The headlines about caravans and pasties may have subsided, but the widely held perception that the Government (and the Prime Minister and Chancellor more specifically) are in trouble, has not. A humiliating third place finish behind UKIP in a recent by-election has led some Conservatives to speak openly about leadership challenge. The Chancellor is under immense pressure from his own party to deliver a solid Budget (challenging, given the circumstances) and even if he does, it will likely only buy some time until local government elections in May, in which the Conservatives will be defending seats that they took during a 2009 high point, and in which they will almost certainly lose control of a number of councils.
So with a general election just 26 months away, most agree that the Conservatives are in trouble. But to what extent remains debatable.

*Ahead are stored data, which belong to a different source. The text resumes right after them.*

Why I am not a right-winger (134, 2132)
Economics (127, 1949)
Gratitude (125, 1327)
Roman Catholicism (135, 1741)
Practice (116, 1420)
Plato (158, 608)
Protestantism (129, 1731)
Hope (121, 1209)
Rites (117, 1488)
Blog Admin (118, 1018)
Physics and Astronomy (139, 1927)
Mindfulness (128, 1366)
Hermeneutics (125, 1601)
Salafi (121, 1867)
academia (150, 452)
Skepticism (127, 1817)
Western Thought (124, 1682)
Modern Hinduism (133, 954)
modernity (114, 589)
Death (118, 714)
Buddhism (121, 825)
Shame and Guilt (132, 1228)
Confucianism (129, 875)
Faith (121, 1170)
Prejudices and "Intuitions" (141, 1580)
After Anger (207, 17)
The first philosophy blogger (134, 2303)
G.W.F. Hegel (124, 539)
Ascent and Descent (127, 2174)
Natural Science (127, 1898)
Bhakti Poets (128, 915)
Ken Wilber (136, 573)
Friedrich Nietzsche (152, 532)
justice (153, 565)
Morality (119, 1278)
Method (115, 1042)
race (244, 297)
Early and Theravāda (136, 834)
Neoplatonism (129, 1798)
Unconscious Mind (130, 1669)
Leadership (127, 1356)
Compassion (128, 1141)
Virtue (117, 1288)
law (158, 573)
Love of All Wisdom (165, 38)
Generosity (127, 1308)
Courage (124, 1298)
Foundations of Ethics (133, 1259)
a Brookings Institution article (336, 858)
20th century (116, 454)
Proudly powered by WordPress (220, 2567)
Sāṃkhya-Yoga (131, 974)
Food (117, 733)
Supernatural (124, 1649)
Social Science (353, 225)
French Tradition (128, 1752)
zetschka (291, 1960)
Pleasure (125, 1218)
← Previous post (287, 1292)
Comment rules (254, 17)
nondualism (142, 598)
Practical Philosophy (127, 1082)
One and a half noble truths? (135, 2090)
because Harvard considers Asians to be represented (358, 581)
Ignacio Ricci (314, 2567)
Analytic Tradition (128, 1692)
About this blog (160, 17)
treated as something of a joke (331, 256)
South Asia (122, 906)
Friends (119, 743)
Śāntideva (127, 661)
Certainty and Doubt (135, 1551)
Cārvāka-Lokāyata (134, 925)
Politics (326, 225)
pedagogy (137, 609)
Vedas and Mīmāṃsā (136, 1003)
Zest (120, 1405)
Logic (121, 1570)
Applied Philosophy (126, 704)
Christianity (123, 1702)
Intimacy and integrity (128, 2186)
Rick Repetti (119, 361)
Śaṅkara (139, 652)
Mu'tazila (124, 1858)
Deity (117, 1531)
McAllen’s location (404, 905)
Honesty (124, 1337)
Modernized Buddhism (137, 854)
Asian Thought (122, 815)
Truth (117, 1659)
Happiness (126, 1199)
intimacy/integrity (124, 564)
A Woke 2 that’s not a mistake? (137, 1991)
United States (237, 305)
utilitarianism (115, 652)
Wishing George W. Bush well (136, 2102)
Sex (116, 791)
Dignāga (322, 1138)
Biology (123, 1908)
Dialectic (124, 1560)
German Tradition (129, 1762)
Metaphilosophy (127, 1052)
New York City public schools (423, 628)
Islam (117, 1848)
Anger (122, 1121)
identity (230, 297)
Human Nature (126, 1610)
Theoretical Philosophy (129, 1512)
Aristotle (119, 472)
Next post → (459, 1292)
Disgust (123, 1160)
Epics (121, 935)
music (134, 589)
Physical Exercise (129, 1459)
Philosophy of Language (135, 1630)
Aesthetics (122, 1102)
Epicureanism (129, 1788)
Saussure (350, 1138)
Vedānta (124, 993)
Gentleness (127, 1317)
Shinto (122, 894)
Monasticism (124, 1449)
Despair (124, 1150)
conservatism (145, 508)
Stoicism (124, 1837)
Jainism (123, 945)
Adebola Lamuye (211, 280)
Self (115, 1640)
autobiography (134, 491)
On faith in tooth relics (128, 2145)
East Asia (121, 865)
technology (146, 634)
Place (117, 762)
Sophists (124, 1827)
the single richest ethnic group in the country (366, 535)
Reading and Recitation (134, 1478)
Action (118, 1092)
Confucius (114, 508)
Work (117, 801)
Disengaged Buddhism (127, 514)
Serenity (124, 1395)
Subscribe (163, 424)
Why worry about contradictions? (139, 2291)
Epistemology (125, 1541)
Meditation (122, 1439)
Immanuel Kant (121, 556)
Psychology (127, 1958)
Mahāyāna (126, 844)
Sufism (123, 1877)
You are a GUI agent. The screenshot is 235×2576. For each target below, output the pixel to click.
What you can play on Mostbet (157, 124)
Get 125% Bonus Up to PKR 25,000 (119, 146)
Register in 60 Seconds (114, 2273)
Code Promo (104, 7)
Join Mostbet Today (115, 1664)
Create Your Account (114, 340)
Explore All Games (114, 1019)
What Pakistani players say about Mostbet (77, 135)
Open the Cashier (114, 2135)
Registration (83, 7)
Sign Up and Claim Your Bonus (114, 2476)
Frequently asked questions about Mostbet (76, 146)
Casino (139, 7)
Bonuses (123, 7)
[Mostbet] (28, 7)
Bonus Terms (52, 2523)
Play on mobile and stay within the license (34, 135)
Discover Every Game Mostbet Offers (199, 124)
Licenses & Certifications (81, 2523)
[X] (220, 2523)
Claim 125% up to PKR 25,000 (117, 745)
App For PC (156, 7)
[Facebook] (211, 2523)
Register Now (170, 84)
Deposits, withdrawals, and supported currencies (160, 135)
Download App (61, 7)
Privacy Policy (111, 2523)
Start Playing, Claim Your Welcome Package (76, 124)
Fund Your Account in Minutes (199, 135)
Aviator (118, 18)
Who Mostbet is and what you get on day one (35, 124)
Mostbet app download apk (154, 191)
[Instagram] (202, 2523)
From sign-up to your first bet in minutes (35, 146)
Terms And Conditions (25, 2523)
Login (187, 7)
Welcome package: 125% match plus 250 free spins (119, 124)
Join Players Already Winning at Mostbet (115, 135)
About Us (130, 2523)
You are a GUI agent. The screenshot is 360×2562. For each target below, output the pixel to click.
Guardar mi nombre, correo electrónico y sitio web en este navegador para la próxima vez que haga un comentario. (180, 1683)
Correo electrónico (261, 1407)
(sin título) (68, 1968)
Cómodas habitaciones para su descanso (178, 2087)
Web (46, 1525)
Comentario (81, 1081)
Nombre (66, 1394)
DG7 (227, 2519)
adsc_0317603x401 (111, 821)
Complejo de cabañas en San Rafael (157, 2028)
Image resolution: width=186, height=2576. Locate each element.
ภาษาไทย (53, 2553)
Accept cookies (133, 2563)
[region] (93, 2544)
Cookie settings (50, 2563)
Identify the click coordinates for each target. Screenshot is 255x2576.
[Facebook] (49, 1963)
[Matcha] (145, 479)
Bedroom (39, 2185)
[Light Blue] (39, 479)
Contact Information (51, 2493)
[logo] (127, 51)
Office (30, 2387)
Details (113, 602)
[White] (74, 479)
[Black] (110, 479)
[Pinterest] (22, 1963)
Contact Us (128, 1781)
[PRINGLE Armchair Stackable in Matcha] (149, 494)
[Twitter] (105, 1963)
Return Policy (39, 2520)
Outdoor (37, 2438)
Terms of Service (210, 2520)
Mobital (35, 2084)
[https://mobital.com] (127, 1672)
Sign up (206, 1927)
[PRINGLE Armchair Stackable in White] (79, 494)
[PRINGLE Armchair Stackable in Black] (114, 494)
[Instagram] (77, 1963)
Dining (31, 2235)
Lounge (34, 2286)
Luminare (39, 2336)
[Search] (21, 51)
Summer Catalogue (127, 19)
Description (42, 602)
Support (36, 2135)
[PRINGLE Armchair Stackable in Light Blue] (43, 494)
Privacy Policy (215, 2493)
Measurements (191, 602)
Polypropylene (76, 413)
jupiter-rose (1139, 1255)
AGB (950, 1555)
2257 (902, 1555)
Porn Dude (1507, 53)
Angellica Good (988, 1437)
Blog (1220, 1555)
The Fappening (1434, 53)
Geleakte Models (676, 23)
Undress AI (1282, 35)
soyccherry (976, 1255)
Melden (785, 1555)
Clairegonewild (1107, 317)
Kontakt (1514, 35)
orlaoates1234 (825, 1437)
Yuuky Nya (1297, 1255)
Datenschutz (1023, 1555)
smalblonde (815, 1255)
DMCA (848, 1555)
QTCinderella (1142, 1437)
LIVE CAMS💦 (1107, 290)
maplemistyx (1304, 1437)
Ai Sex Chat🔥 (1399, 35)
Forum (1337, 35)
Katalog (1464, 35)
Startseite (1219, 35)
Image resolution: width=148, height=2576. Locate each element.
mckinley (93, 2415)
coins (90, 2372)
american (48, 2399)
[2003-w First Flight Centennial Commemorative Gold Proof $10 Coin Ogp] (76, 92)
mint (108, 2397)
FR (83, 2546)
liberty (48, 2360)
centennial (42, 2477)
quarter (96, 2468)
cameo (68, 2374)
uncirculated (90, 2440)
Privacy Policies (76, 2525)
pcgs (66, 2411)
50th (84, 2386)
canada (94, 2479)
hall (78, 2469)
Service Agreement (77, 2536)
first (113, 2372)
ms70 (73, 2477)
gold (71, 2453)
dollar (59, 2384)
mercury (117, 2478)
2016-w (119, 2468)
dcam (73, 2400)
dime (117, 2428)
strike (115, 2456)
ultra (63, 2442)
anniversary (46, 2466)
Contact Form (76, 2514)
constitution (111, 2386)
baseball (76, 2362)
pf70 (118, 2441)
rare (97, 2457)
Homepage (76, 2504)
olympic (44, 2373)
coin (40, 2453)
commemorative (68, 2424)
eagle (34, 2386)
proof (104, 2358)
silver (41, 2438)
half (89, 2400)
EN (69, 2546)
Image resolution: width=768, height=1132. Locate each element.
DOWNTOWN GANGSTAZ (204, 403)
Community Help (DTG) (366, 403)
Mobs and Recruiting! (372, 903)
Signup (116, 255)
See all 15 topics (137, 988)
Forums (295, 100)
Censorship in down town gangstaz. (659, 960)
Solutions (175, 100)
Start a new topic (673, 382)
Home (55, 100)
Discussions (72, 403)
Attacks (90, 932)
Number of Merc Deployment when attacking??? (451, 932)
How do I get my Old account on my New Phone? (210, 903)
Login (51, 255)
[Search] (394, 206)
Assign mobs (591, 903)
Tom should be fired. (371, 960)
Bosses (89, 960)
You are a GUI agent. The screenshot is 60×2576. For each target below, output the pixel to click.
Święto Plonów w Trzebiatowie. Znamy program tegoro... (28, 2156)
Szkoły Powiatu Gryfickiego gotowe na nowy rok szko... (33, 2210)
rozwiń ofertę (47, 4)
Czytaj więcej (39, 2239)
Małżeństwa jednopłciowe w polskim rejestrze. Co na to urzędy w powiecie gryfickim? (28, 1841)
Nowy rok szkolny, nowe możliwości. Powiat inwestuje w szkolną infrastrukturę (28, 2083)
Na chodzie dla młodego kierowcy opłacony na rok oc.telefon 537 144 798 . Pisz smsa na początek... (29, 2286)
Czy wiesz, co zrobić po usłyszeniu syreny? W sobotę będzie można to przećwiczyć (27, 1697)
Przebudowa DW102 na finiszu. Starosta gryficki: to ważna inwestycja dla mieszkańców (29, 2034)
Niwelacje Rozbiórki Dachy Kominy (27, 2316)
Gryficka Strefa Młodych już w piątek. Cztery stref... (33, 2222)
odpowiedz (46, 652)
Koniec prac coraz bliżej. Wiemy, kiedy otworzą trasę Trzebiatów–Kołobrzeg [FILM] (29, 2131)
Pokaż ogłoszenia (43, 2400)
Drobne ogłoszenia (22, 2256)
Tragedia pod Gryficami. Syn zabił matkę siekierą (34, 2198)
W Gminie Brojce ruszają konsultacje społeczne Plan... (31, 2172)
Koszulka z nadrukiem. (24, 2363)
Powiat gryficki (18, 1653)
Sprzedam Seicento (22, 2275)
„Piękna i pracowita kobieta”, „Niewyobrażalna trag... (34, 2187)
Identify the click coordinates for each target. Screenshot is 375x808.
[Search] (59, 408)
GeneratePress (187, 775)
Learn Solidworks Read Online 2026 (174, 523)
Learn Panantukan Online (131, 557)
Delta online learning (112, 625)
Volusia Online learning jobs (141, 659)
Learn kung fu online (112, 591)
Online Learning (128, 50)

A recent ICM poll gave Labour a lead of 8% over the Conservatives – enough to put Ed Miliband in Downing Street with a comfortable majority of 94 seats. Yet if recent history is anything to go by, the Conservatives can find cause for some cheer.
In March 1995 – 26 months ahead of Labour’s landslide ’97 election win, the same ICM poll gave Tony Blair’s party a 25% lead over the Conservatives. Labour also commanded the support of an impressive 52% of the population. That figure is 13 points lower today.
Further back in 1990, 26 months ahead of the ‘92 general election, Labour had a 21 point lead over the Conservatives, and again had the support of over half of the public. By the time the election came around, the Conservatives led Labour by 8% and John Major was returned to Downing Street for an historic fourth term. That represents a ‘swing’ of about 15 points in just over two years, during which time the Conservatives fought amongst themselves, and knifed their leader. A lot can happen in 26 months.
It would be complacent for the Conservatives to put their troubles down to a mid-term slump. Furthermore David Cameron’s party will need to increase its share of the vote at the next election if it is to avoid another coalition – very rare indeed for an incumbent party of Government. So in some senses the Conservative backbench is right to be concerned. The odds are certainly against them.
But even on current polling, the Conservatives’ troubles are not as severe as some are suggesting. Labour’s lead is not commanding and, should we see the economic recovery strengthen, it could prove to be very soft indeed.
A Conservative majority Government in 2015? Stranger things have happened.